She glanced up. “Hello, Robbie.” She tilted her head. “You’re looking well.” A few more threads of silver streaked her dark cap of hair than had two years ago, but her face was still largely unlined and her eyes as inquisitive as ever behind dark-rimmed glasses.
“Thank you.” I wasn’t interested in small talk with her. “Our lunch special is a chicken or cheese quesadilla, if you’re interested.”
Her eyebrows went up. “I love quesadillas. I was in San Francisco recently and had a delicious Mexican lunch.”
“San Francisco is lovely.”
“Yes. I was on my honeym—” She bit off the word as her neck reddened.

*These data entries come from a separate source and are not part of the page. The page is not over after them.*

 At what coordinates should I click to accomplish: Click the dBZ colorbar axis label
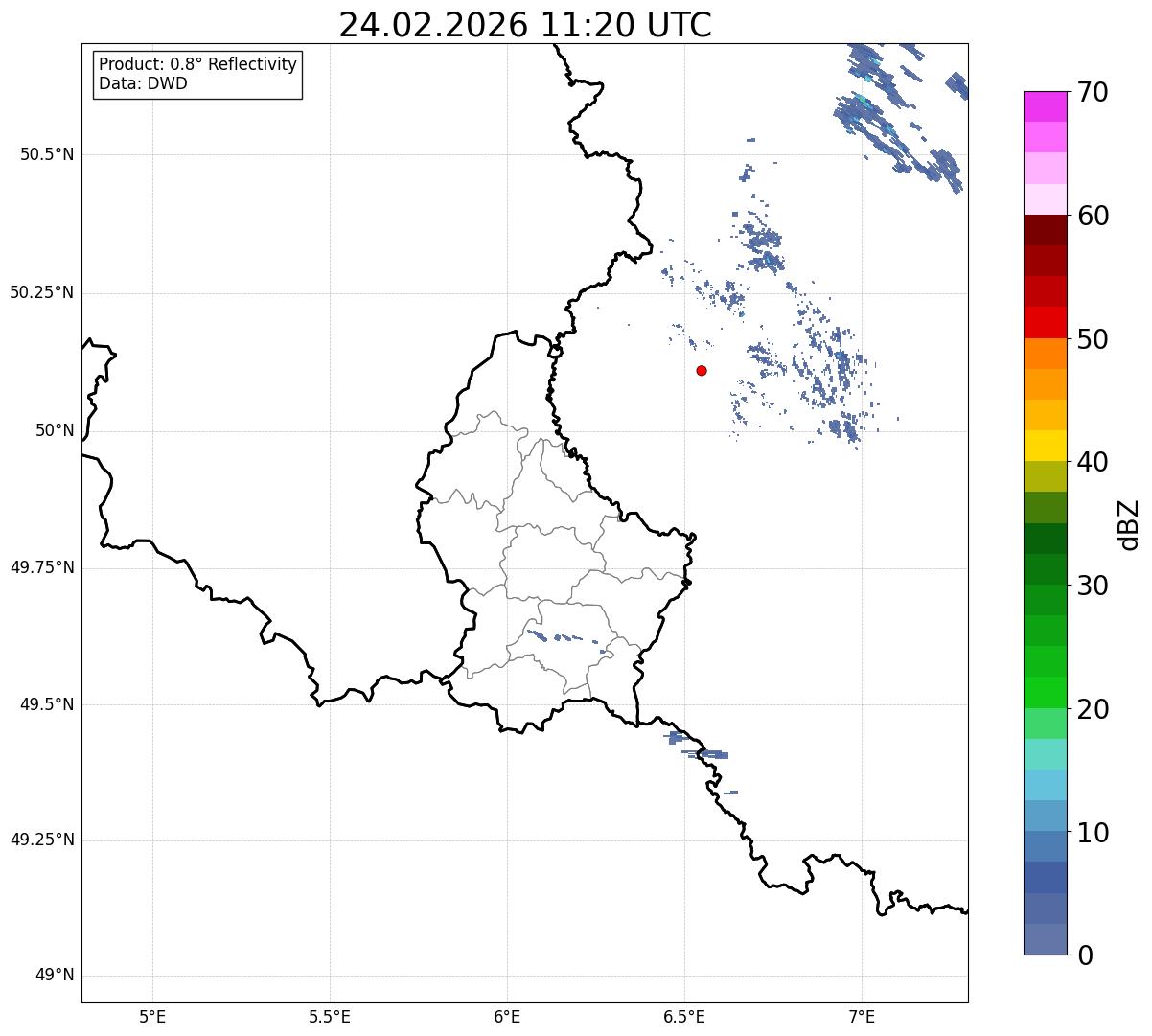click(x=1130, y=524)
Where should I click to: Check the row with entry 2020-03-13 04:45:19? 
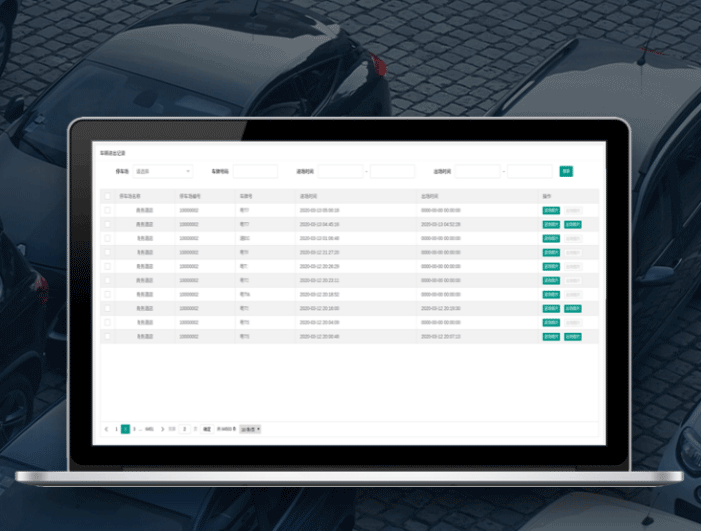pyautogui.click(x=108, y=225)
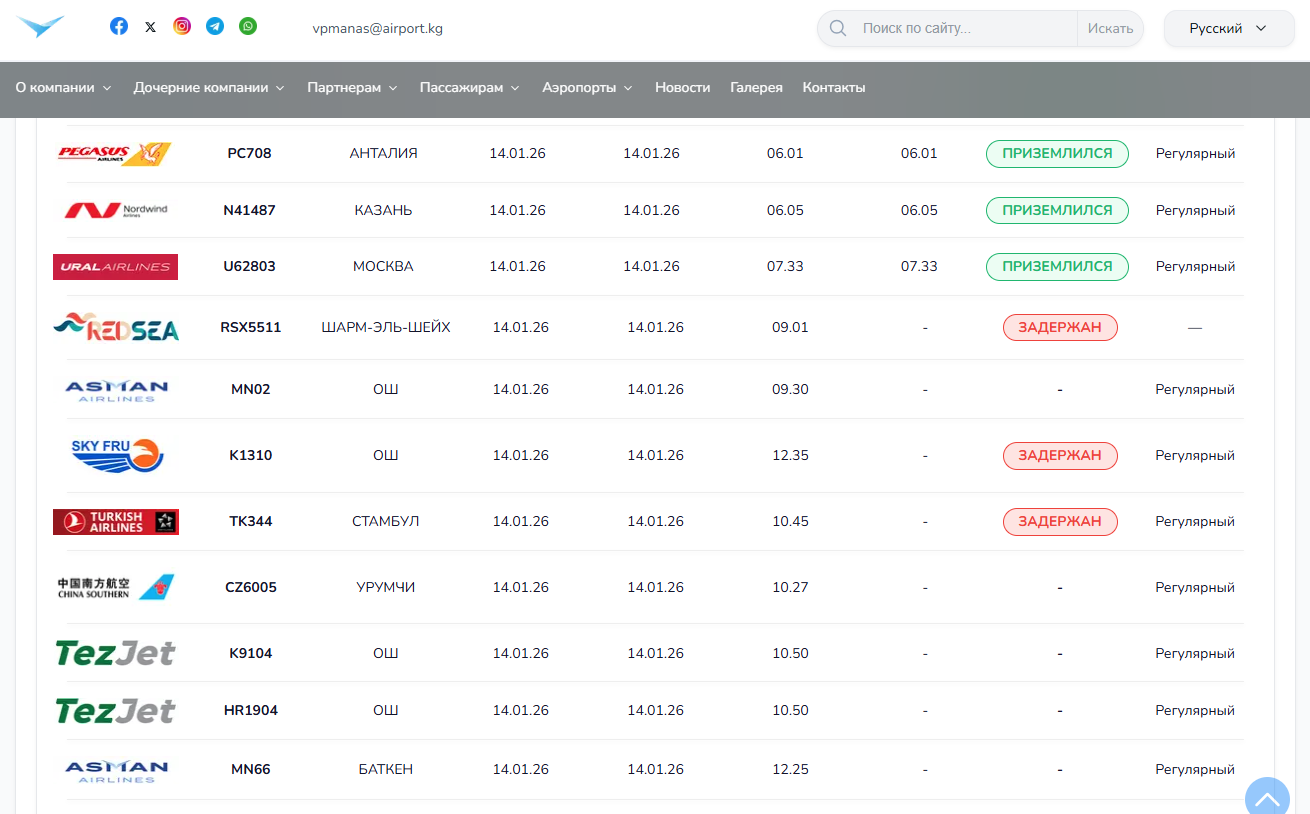The width and height of the screenshot is (1310, 814).
Task: Expand the Пассажирам menu
Action: (x=469, y=88)

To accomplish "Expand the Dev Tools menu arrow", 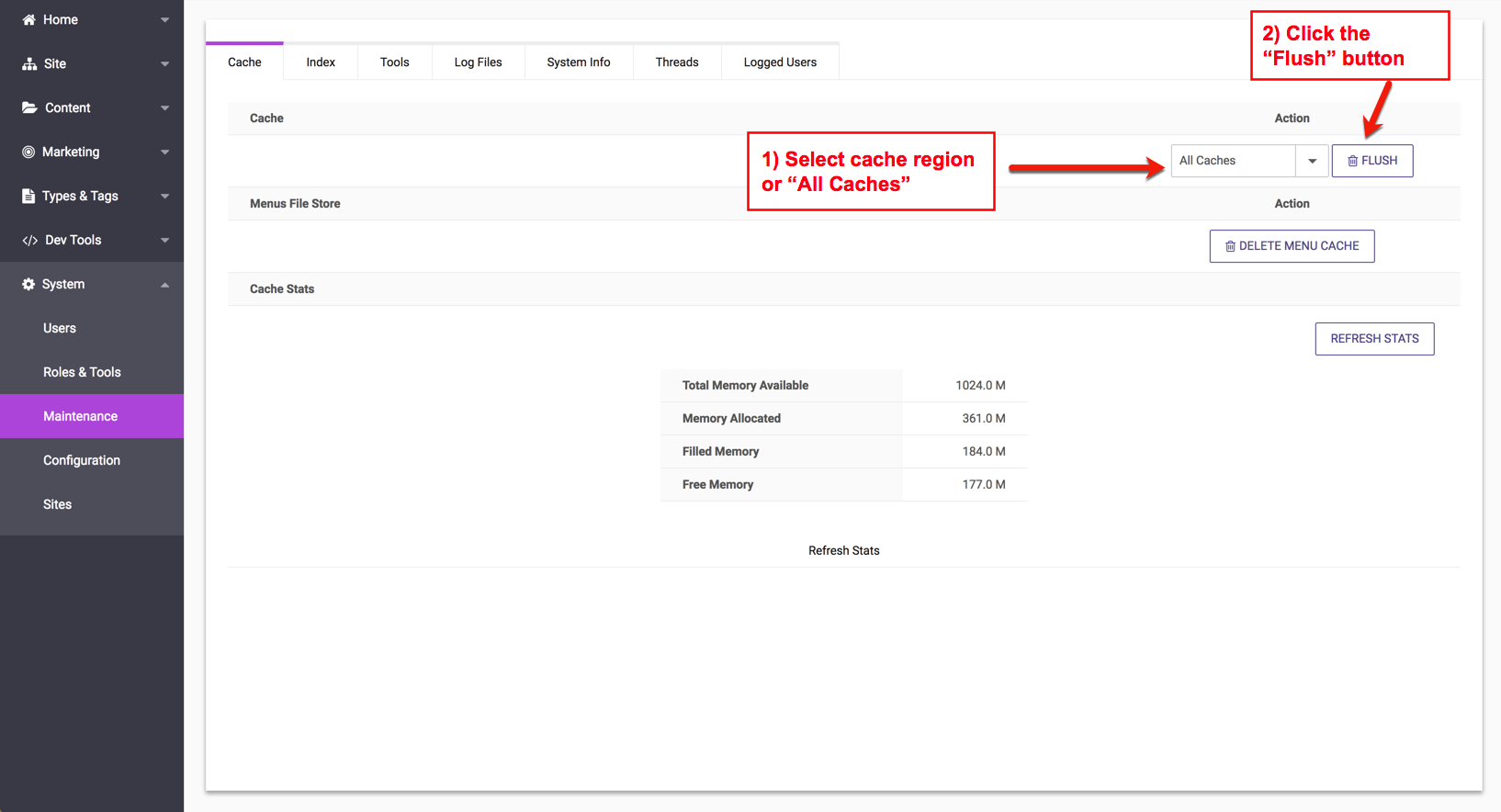I will 165,240.
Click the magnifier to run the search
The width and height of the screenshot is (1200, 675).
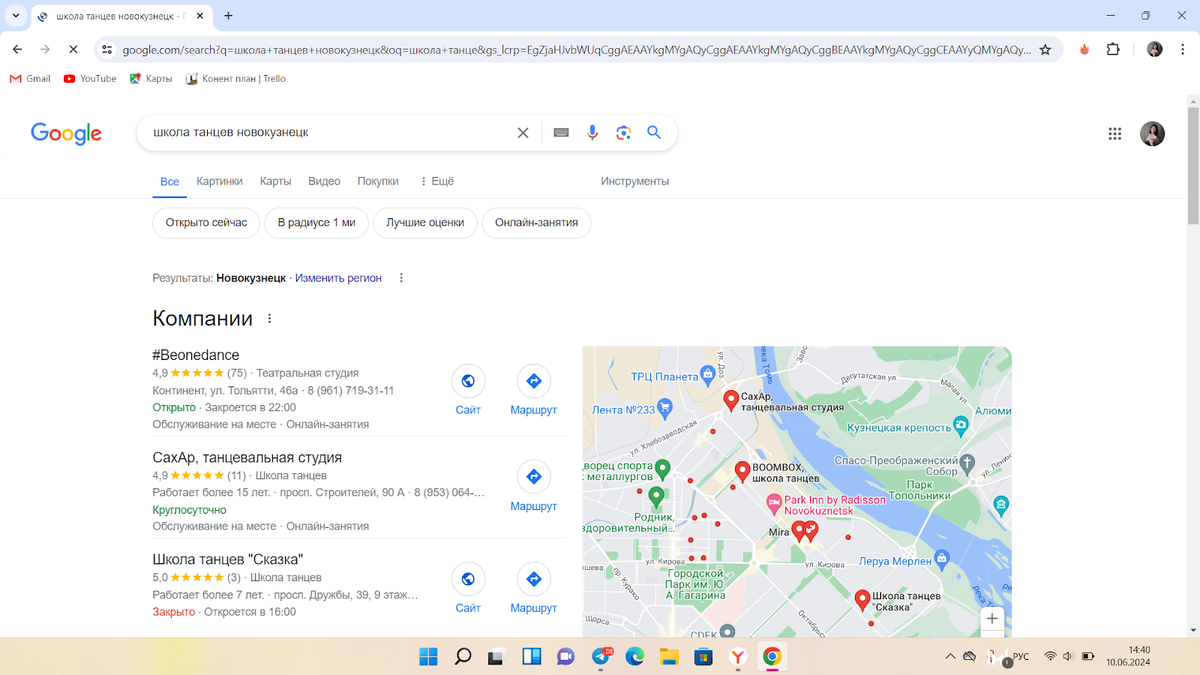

My gaze dragged itself to her left hand, now bearing a gold band on the ring finger. So she and Jim were married. Awkward. “Congratulations. Would you like the chicken or the cheese?”
“I’m still a vegetarian, so the cheese, please.” She swallowed. “Listen, Robbie . . .” Her voice trailed off.
No. Just, no. I was so not getting into anything personal with her. The past was the past. “I’ll put that order in.” I headed for our cooking area. “A quesadilla for Detective Slade,” I told Turner at the grill. “Hold the chicken.”
“Got it. A detective, huh? She here for the body in the attic?”
“That’s what Buck told me this morning.” Turner hadn’t been working for me in the late fall and winter two years ago when Octavia had worked those murders.
Danna came out of the restroom, shot a glance at Octavia, and joined us in the kitchen area.
She scrunched up her nose and whispered, “Isn’t she the one who—” Danna, who had been with me since I opened the business, knew all about the Jim fiasco.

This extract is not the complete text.